Tornando alla Roma, lei ha più volte espresso il rammarico per l’occasione mancata, da parte di molti imprenditori romani, di rilevare la società. Essendo per metà inglese, non ho certo preclusioni verso una proprietà straniera. E non sono quindi tacciabile di interessi di bottega. Sicuramente, l’imprenditoria romana ha perso una grande occasione. Soprattutto i costruttori, che avrebbero potuto consorziarsi. Superando, per una volta, gli interessi di massimizzazione degli utili e assumendo quello spirito di servizio, a supporto della famiglia Sensi, che avrebbe potuto migliorare la situazione economica e finanziaria della Roma, anche attraverso lo sviluppo del progetto stadio. Mettendo insomma un po’ da parte l’io e più avanti il “noi”.

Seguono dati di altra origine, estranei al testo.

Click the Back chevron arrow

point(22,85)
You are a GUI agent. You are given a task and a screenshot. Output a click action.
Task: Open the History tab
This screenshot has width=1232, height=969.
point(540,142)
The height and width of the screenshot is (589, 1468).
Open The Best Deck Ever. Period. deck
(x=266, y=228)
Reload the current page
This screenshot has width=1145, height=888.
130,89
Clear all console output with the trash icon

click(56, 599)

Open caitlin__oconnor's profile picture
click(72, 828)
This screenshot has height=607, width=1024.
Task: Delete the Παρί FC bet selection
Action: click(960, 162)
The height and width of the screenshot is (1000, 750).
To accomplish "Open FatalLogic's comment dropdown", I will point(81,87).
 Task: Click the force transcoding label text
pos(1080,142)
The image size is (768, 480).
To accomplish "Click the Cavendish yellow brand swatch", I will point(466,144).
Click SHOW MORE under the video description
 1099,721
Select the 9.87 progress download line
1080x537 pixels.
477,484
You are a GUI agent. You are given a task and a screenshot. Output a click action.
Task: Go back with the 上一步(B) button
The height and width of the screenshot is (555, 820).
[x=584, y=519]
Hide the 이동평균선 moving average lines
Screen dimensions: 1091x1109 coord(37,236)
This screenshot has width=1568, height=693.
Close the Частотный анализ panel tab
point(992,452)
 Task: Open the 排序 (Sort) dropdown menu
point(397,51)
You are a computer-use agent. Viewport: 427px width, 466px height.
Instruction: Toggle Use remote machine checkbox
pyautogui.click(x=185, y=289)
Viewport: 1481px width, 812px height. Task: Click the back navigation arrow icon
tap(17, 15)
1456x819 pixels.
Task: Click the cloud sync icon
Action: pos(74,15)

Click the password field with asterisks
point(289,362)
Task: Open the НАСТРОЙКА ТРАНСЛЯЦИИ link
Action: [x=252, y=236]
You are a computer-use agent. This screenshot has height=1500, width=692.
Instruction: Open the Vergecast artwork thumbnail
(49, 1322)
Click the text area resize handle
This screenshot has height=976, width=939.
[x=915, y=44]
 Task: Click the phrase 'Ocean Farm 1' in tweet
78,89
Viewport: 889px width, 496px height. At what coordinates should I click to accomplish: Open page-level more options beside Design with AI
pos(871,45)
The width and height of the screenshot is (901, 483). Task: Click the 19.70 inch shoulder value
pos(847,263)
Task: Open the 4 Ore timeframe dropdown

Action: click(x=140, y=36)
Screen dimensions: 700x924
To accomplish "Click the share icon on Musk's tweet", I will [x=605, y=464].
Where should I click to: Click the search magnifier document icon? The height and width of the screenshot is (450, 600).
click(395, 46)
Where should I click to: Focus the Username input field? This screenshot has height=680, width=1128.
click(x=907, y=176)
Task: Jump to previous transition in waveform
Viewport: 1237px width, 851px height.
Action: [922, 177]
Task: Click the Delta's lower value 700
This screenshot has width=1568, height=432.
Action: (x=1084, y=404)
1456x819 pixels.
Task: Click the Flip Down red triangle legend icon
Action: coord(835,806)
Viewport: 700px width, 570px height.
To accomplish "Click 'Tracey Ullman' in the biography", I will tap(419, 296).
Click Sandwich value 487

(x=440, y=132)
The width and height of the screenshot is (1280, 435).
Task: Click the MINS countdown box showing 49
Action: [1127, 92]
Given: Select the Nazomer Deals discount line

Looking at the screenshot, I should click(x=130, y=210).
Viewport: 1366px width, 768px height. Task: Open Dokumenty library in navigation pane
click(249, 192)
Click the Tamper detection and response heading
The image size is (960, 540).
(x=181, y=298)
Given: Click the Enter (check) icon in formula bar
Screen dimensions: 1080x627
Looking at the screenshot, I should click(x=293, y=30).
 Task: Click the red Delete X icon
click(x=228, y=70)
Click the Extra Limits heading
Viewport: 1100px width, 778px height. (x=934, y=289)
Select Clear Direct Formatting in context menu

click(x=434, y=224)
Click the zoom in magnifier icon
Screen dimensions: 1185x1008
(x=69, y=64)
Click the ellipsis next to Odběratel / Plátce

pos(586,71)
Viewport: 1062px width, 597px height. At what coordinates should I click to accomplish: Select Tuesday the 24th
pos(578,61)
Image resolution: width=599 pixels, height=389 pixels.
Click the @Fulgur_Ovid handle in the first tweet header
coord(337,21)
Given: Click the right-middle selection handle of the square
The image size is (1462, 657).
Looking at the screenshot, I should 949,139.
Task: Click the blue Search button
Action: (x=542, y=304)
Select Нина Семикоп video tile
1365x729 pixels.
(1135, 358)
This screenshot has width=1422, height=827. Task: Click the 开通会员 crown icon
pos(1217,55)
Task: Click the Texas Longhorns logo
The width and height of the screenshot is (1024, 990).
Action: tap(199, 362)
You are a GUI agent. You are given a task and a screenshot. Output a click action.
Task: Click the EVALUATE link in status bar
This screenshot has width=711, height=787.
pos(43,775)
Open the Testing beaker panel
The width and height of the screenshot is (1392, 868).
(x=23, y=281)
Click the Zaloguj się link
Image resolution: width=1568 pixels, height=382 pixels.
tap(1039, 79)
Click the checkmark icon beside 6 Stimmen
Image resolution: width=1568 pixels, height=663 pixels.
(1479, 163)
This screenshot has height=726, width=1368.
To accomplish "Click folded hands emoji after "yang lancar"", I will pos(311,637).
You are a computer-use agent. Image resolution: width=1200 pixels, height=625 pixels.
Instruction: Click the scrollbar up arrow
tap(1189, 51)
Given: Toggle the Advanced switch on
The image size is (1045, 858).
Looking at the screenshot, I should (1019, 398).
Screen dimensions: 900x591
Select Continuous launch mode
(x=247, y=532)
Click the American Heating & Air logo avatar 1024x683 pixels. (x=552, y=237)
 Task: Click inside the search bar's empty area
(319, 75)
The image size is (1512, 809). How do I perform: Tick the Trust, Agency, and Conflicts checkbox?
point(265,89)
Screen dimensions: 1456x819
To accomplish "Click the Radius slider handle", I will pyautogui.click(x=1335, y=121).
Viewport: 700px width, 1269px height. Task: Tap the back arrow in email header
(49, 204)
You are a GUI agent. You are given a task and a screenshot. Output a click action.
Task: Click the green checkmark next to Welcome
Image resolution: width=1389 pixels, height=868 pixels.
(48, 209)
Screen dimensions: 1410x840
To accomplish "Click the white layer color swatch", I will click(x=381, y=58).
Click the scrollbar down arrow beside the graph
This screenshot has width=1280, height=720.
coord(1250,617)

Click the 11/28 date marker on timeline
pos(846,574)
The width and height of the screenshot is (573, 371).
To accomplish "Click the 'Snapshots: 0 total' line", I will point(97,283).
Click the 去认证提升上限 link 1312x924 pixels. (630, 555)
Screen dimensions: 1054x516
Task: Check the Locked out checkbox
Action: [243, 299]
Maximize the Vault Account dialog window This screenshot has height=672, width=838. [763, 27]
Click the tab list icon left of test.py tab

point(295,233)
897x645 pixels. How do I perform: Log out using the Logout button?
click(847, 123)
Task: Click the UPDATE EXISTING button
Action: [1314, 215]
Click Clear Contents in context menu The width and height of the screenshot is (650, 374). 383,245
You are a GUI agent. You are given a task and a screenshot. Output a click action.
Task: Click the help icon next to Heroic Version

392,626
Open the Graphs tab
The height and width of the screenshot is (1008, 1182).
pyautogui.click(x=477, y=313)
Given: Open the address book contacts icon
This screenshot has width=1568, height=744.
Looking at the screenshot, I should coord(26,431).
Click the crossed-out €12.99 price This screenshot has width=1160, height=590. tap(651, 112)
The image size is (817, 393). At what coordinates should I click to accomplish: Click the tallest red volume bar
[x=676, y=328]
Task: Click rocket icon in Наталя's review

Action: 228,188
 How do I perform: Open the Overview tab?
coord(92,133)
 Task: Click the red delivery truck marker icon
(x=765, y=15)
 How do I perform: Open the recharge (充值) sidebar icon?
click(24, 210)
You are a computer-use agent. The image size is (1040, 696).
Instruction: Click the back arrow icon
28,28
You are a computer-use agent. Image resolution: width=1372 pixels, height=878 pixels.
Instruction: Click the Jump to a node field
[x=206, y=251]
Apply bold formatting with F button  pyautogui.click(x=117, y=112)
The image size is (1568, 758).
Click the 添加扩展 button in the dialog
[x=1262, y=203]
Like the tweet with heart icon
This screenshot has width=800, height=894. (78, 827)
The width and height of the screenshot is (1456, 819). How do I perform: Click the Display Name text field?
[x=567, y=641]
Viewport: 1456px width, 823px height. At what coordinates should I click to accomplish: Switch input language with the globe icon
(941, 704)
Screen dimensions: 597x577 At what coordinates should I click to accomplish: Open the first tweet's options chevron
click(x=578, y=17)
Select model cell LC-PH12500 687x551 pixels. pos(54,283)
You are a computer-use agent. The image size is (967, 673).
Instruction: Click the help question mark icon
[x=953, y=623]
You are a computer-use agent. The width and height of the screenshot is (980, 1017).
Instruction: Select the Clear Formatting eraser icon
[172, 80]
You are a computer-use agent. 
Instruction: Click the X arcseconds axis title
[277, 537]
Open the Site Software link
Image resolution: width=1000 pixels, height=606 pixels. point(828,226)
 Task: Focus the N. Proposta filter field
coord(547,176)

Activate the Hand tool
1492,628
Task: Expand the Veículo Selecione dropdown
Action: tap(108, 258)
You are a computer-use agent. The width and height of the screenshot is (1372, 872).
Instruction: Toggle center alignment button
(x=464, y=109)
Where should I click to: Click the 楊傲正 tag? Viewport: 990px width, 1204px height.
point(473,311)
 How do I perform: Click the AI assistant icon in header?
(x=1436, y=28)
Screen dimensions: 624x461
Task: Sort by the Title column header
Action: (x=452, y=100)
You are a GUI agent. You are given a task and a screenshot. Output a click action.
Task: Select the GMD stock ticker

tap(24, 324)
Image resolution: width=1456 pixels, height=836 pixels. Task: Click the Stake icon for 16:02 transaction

A proposito dello stadio, quanto può, con la sua capacità di catalizzare interessi, rappresentare una svolta nella crescita anche economica di una società come quella giallorossa? La filosofia reale intorno agli stadi è di due tipi: il primo è quello del plusvalore dato da un impianto moderno e più fruibile, in cui il tifo-so che paga il biglietto viene accolto in una casa pulita, dove il mangiare è buono e le poltrone sono comode. E chi paga 20, 50 o 100 euro ha diritto a godere di una struttura funzionale. Il secondo è l’essere un generatore di ricavi, dentro e fuori l’impianto, con iniziative economiche di supporto alla gestione della società. Il tutto va fatto però con equilibrio. Non bisogna cadere nella tentazione di giustificare un mastodontico intervento edilizio con la scusa dello stadio.

E’ la seconda volta che si trova ad affrontare i giallorossi, da quella sfida all’Olimpico nel gennaio dello scorso anno, giusto un paio di settimane dopo la sua acquisizione del Siena. Ahimé, ho ancora negli occhi quel “tacco” di Okaka…

Un pareggio che vi sfuggì all’ultimo minuto e che non si è mai verificato nei precedenti “romani” tra le due squadre. Come vivrà questa prossima sfida? Sugli spalti, sperando di assistere ad una nostra buona prestazione e di fare una bella figura. Perché il Siena è una buona squadra e una società seria, e rappresenta una delle più belle città al mondo, dove è ancora possibile fare calcio e vivere di calcio. Questa è l’immagine che vogliamo portare in giro per l’Italia: di una squadra pugnace e che abbia il carattere del suo mister, ma anche i comportamenti della sua dirigenza, sempre limpida e cristallina.

Il risultato? Speriamo di riuscire a tornare a casa con qualcosa nel sacco.